#### THINGS TO DO
- 1) In the passage on weak prototype analysis, begin at the words "where status is" and stop after "warn or dont.". Rewrite that span with "command line option" changed to "compiler flag".
- 2) According to the passage on weak prototype analysis, which command line option is equivalent to the pragma?
- 3) Continue the passage on weak prototype analysis from where it stops.

──────── SUPPLIED PASSAGE

Functions for which explicitly declared weak prototypes are provided are always type-checked by the checker. Weak prototypes deduced from function declarations or calls are used for type checking if the weak prototype analysis mode is enabled using:

	#pragma TenDRA weak prototype analysis status

where status is one of on, warning and off as usual. Weak prototype analysis is not performed in the default mode.

There is also an equivalent command line option of the form -X:weak_proto=state, where state can be check, warn or dont.

This section ends with two examples which demonstrate some of the less obvious consequences of weak prototype analysis.

────────────────
──────── PROVIDED RECORDS

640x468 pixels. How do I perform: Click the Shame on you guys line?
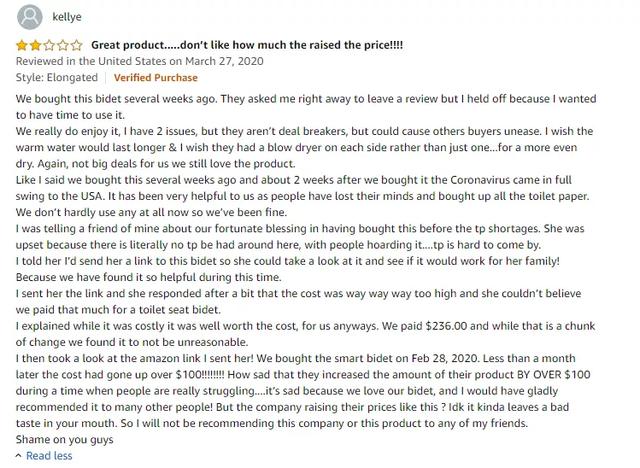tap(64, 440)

────────────────
──────── PROVIDED RECORDS

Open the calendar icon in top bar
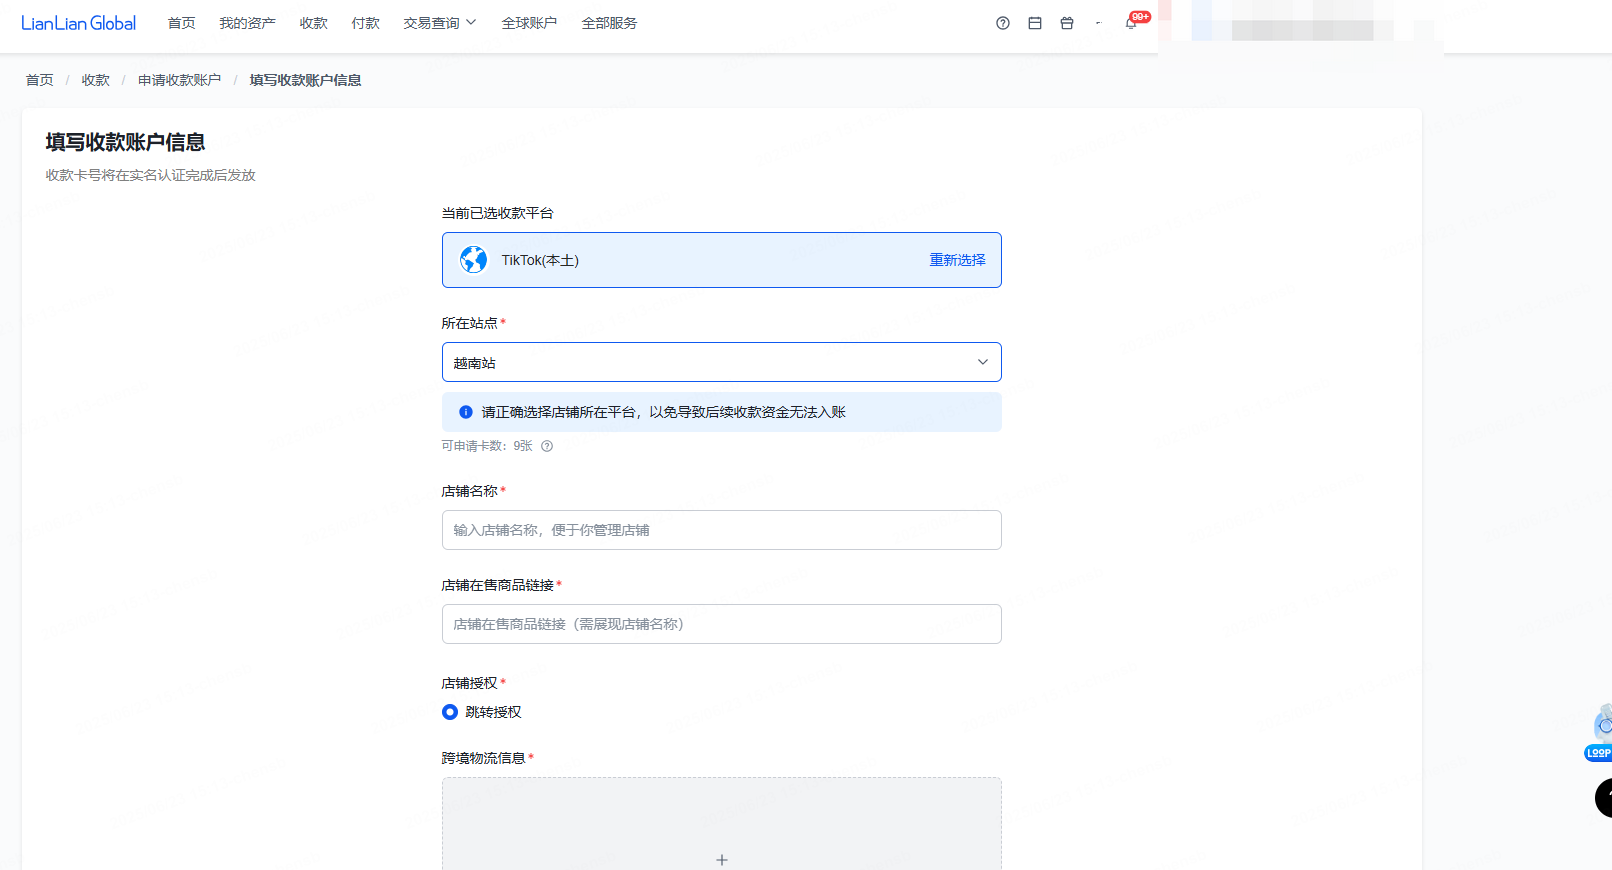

────────────────
──────── PROVIDED RECORDS

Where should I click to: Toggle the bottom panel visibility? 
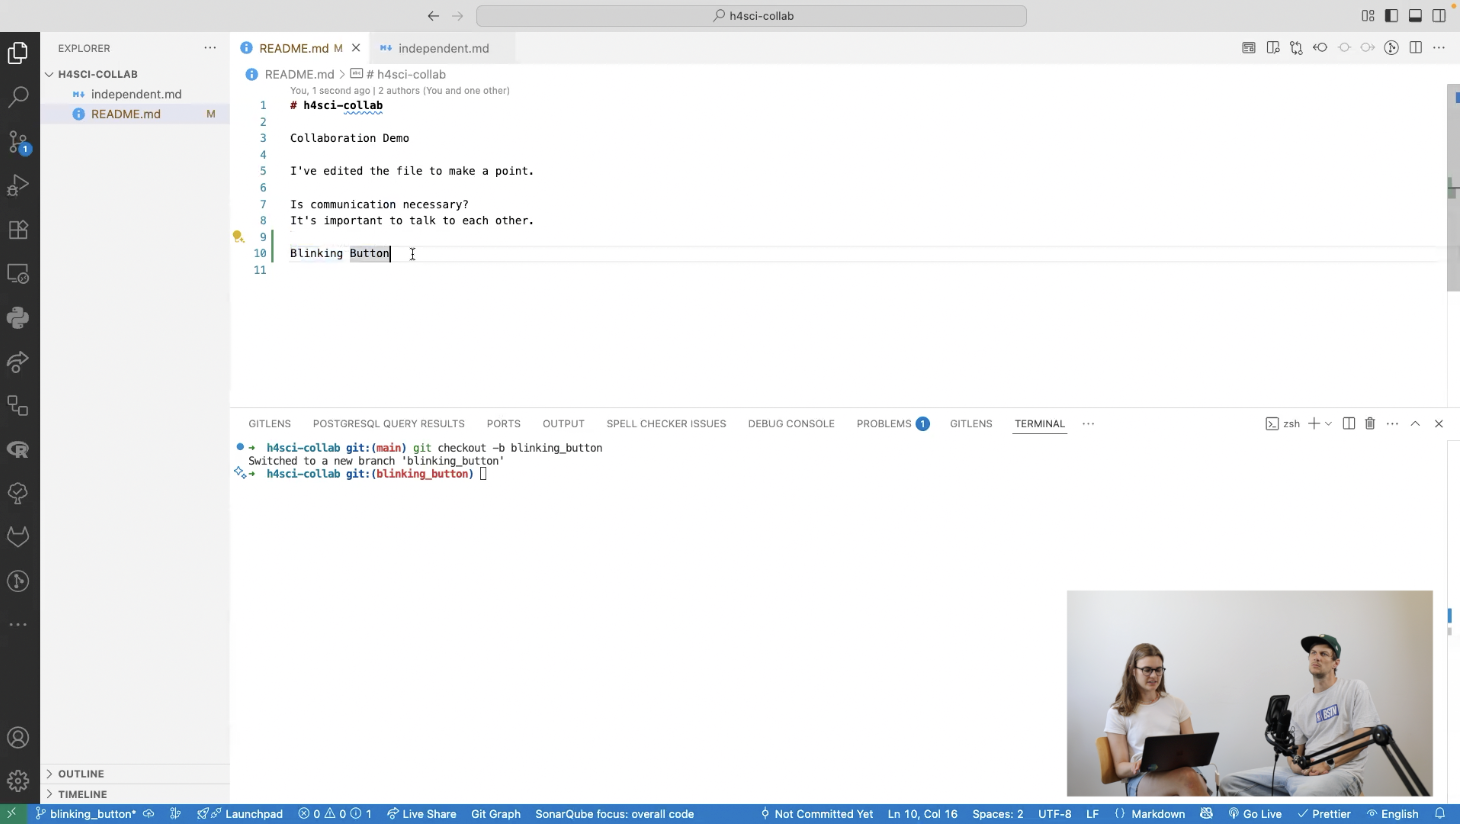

────────────────

#### RESPONSES IN ORDER
- 1)
where status is one of on, warning and off as usual. Weak prototype analysis is not performed in the default mode.

There is also an equivalent compiler flag of the form -X:weak_proto=state, where state can be check, warn or dont.

- 2) -X:weak_proto=state, where state can be check, warn or dont.

- 3)
Example 1: An obscure type mismatch

As stated above, the promotion and conversion rules for weak prototypes are precisely those for traditionally declared and defined functions. Consider the program:

	void f ( n )long n;{
		printf ( "%ld\n", n );
	}
	void g (){
		f ( 3 );
	}

The literal constant 3 is an int and hence is passed as such to f. f is however expecting a long, which can lead to problems on some machines. Introducing a strong prototype declaration of f for those compilers which understand them:

	#ifdef __STDC__ 
		void f ( long );
	#endif

will produce correct code - the arguments to a function declared with a prototype are converted to the appropriate types, so that the literal is actually passed as 3L. This solves the problem for compilers which understand prototypes, but does not actually detect the underlying error. Weak prototypes, because they use the traditional argument passing rules, do detect the error. The constructed weak prototype:

	void f WEAK ( long );

conveys the type information that f is expecting a long, but accepts the function arguments as passed rather than converting them. Hence, the error of passing an int argument to a function expecting a long is detected.

Many programs, seeking to have prototype checks while preserving compilability with non-prototype compilers, adopt a compromise approach of traditional definitions plus prototype declarations for those compilers which understand them, as in the example above. While this ensures correct argument passing in the prototype case, as the example shows it may obscure errors in the non-prototype case.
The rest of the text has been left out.